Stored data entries

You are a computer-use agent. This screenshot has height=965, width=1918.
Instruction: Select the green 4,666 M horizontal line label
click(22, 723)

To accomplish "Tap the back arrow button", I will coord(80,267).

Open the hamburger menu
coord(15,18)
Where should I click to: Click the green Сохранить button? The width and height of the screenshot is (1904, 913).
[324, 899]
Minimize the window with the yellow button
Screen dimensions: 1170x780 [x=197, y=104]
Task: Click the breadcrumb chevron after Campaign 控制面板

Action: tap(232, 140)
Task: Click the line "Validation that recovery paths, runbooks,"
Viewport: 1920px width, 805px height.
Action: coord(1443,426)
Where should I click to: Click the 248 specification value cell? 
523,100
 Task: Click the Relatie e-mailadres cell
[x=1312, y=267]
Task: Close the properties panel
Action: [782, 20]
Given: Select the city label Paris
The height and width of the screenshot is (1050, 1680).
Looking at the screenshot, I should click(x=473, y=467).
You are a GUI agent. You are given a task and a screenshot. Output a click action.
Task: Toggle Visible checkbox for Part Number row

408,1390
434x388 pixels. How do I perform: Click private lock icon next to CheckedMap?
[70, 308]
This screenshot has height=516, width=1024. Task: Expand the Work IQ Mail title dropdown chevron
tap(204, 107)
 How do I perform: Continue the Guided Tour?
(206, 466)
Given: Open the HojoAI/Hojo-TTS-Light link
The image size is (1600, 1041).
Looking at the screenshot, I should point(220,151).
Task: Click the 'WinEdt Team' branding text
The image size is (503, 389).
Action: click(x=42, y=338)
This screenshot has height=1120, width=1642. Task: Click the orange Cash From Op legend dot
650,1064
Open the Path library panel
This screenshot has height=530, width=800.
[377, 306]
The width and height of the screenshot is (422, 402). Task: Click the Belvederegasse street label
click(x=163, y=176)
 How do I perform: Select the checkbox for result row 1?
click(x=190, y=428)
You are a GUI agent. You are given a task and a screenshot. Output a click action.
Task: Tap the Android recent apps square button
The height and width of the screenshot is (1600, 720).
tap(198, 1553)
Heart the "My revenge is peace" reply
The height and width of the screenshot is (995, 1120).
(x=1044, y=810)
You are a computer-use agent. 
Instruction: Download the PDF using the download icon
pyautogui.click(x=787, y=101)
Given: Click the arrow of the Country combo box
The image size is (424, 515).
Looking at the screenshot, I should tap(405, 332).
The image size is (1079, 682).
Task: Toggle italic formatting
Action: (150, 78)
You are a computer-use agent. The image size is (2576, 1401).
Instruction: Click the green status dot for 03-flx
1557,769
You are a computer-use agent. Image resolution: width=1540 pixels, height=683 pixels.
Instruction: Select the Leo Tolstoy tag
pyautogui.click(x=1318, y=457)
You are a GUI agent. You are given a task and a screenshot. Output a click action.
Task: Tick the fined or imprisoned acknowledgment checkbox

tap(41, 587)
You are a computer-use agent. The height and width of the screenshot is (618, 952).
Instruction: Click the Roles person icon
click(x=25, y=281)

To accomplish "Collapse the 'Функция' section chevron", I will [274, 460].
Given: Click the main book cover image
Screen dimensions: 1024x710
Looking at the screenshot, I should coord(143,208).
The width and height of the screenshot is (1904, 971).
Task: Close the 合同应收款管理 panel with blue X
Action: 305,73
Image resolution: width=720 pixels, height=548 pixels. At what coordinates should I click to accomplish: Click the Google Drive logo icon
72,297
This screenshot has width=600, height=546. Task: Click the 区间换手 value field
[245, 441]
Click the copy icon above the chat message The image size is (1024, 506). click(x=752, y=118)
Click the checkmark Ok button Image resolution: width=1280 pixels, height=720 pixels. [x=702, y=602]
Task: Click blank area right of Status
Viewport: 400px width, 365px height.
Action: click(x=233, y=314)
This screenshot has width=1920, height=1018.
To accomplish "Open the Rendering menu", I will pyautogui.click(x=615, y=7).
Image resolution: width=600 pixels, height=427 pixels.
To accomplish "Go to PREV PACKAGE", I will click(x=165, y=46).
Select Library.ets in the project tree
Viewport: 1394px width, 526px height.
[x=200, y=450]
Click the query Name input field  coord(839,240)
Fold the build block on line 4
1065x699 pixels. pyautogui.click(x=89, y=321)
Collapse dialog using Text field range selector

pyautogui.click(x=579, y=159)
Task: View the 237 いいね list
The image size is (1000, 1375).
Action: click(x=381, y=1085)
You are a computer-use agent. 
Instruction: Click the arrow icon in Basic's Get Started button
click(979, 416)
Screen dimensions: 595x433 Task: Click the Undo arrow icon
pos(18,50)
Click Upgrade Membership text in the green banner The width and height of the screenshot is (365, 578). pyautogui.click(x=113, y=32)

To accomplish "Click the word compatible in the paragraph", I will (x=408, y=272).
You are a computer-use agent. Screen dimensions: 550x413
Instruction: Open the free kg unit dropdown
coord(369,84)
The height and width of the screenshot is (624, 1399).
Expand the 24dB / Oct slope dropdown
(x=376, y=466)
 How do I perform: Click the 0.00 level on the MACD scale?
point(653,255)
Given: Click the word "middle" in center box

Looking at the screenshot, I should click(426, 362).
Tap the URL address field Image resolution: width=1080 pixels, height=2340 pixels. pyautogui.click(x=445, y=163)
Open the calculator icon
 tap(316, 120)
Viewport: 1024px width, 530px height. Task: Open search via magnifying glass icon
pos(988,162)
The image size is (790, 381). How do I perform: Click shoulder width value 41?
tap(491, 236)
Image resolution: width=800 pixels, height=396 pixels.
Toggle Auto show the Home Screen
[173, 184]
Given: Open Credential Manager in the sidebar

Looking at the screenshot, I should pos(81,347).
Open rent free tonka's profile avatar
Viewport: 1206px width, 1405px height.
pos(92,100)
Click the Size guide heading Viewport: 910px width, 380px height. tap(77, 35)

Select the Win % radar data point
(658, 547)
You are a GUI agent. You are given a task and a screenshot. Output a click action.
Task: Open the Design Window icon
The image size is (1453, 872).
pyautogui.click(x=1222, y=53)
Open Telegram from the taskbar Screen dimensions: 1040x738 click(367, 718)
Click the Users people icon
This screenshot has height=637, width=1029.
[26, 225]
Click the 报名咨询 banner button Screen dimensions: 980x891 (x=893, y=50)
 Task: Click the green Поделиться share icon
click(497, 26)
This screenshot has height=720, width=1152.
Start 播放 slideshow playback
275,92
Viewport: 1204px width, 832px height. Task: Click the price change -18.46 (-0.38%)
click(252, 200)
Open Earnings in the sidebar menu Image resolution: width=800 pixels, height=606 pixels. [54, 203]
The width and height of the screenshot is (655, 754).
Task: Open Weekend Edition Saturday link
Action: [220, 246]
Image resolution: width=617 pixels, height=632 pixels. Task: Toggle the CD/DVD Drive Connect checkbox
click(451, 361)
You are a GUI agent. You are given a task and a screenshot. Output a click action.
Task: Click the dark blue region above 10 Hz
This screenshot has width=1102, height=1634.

__INSTRUCTIONS FOR THE TASK__:
An exact written copy of every entry is the required answer.

__TASK SOLUTION__:
You are a computer-use agent. This screenshot has height=965, width=1918.
Instruction: Select the green 4,666 M horizontal line label
click(22, 723)

To accomplish "Tap the back arrow button", I will coord(80,267).

Open the hamburger menu
coord(15,18)
Where should I click to: Click the green Сохранить button? The width and height of the screenshot is (1904, 913).
[324, 899]
Minimize the window with the yellow button
Screen dimensions: 1170x780 [x=197, y=104]
Task: Click the breadcrumb chevron after Campaign 控制面板

Action: tap(232, 140)
Task: Click the line "Validation that recovery paths, runbooks,"
Viewport: 1920px width, 805px height.
Action: coord(1443,426)
Where should I click to: Click the 248 specification value cell? 
523,100
 Task: Click the Relatie e-mailadres cell
[x=1312, y=267]
Task: Close the properties panel
Action: [782, 20]
Given: Select the city label Paris
The height and width of the screenshot is (1050, 1680).
Looking at the screenshot, I should click(x=473, y=467).
You are a GUI agent. You are given a task and a screenshot. Output a click action.
Task: Toggle Visible checkbox for Part Number row

408,1390
434x388 pixels. How do I perform: Click private lock icon next to CheckedMap?
[70, 308]
This screenshot has height=516, width=1024. Task: Expand the Work IQ Mail title dropdown chevron
tap(204, 107)
 How do I perform: Continue the Guided Tour?
(206, 466)
Given: Open the HojoAI/Hojo-TTS-Light link
The image size is (1600, 1041).
Looking at the screenshot, I should point(220,151).
Task: Click the 'WinEdt Team' branding text
The image size is (503, 389).
Action: click(x=42, y=338)
This screenshot has height=1120, width=1642. Task: Click the orange Cash From Op legend dot
650,1064
Open the Path library panel
This screenshot has height=530, width=800.
[377, 306]
The width and height of the screenshot is (422, 402). Task: Click the Belvederegasse street label
click(x=163, y=176)
 How do I perform: Select the checkbox for result row 1?
click(x=190, y=428)
You are a GUI agent. You are given a task and a screenshot. Output a click action.
Task: Tap the Android recent apps square button
The height and width of the screenshot is (1600, 720).
tap(198, 1553)
Heart the "My revenge is peace" reply
The height and width of the screenshot is (995, 1120).
(x=1044, y=810)
You are a computer-use agent. 
Instruction: Download the PDF using the download icon
pyautogui.click(x=787, y=101)
Given: Click the arrow of the Country combo box
The image size is (424, 515).
Looking at the screenshot, I should tap(405, 332).
The image size is (1079, 682).
Task: Toggle italic formatting
Action: (150, 78)
You are a computer-use agent. The image size is (2576, 1401).
Instruction: Click the green status dot for 03-flx
1557,769
You are a computer-use agent. Image resolution: width=1540 pixels, height=683 pixels.
Instruction: Select the Leo Tolstoy tag
pyautogui.click(x=1318, y=457)
You are a GUI agent. You are given a task and a screenshot. Output a click action.
Task: Tick the fined or imprisoned acknowledgment checkbox

tap(41, 587)
You are a computer-use agent. The height and width of the screenshot is (618, 952).
Instruction: Click the Roles person icon
click(x=25, y=281)

To accomplish "Collapse the 'Функция' section chevron", I will [274, 460].
Given: Click the main book cover image
Screen dimensions: 1024x710
Looking at the screenshot, I should coord(143,208).
The width and height of the screenshot is (1904, 971).
Task: Close the 合同应收款管理 panel with blue X
Action: 305,73
Image resolution: width=720 pixels, height=548 pixels. At what coordinates should I click to accomplish: Click the Google Drive logo icon
72,297
This screenshot has width=600, height=546. Task: Click the 区间换手 value field
[245, 441]
Click the copy icon above the chat message The image size is (1024, 506). click(x=752, y=118)
Click the checkmark Ok button Image resolution: width=1280 pixels, height=720 pixels. [x=702, y=602]
Task: Click blank area right of Status
Viewport: 400px width, 365px height.
Action: click(x=233, y=314)
This screenshot has width=1920, height=1018.
To accomplish "Open the Rendering menu", I will pyautogui.click(x=615, y=7).
Image resolution: width=600 pixels, height=427 pixels.
To accomplish "Go to PREV PACKAGE", I will click(x=165, y=46).
Select Library.ets in the project tree
Viewport: 1394px width, 526px height.
[x=200, y=450]
Click the query Name input field  coord(839,240)
Fold the build block on line 4
1065x699 pixels. pyautogui.click(x=89, y=321)
Collapse dialog using Text field range selector

pyautogui.click(x=579, y=159)
Task: View the 237 いいね list
The image size is (1000, 1375).
Action: click(x=381, y=1085)
You are a computer-use agent. 
Instruction: Click the arrow icon in Basic's Get Started button
click(979, 416)
Screen dimensions: 595x433 Task: Click the Undo arrow icon
pos(18,50)
Click Upgrade Membership text in the green banner The width and height of the screenshot is (365, 578). pyautogui.click(x=113, y=32)

To accomplish "Click the word compatible in the paragraph", I will (x=408, y=272).
You are a computer-use agent. Screen dimensions: 550x413
Instruction: Open the free kg unit dropdown
coord(369,84)
The height and width of the screenshot is (624, 1399).
Expand the 24dB / Oct slope dropdown
(x=376, y=466)
 How do I perform: Click the 0.00 level on the MACD scale?
point(653,255)
Given: Click the word "middle" in center box

Looking at the screenshot, I should click(426, 362).
Tap the URL address field Image resolution: width=1080 pixels, height=2340 pixels. pyautogui.click(x=445, y=163)
Open the calculator icon
 tap(316, 120)
Viewport: 1024px width, 530px height. Task: Open search via magnifying glass icon
pos(988,162)
The image size is (790, 381). How do I perform: Click shoulder width value 41?
tap(491, 236)
Image resolution: width=800 pixels, height=396 pixels.
Toggle Auto show the Home Screen
[173, 184]
Given: Open Credential Manager in the sidebar

Looking at the screenshot, I should pos(81,347).
Open rent free tonka's profile avatar
Viewport: 1206px width, 1405px height.
pos(92,100)
Click the Size guide heading Viewport: 910px width, 380px height. tap(77, 35)

Select the Win % radar data point
(658, 547)
You are a GUI agent. You are given a task and a screenshot. Output a click action.
Task: Open the Design Window icon
The image size is (1453, 872).
pyautogui.click(x=1222, y=53)
Open Telegram from the taskbar Screen dimensions: 1040x738 click(367, 718)
Click the Users people icon
This screenshot has height=637, width=1029.
[26, 225]
Click the 报名咨询 banner button Screen dimensions: 980x891 (x=893, y=50)
 Task: Click the green Поделиться share icon
click(497, 26)
This screenshot has height=720, width=1152.
Start 播放 slideshow playback
275,92
Viewport: 1204px width, 832px height. Task: Click the price change -18.46 (-0.38%)
click(252, 200)
Open Earnings in the sidebar menu Image resolution: width=800 pixels, height=606 pixels. [54, 203]
The width and height of the screenshot is (655, 754).
Task: Open Weekend Edition Saturday link
Action: [220, 246]
Image resolution: width=617 pixels, height=632 pixels. Task: Toggle the CD/DVD Drive Connect checkbox
click(451, 361)
You are a GUI agent. You are given a task and a screenshot. Output a click action.
Task: Click the dark blue region above 10 Hz
This screenshot has width=1102, height=1634.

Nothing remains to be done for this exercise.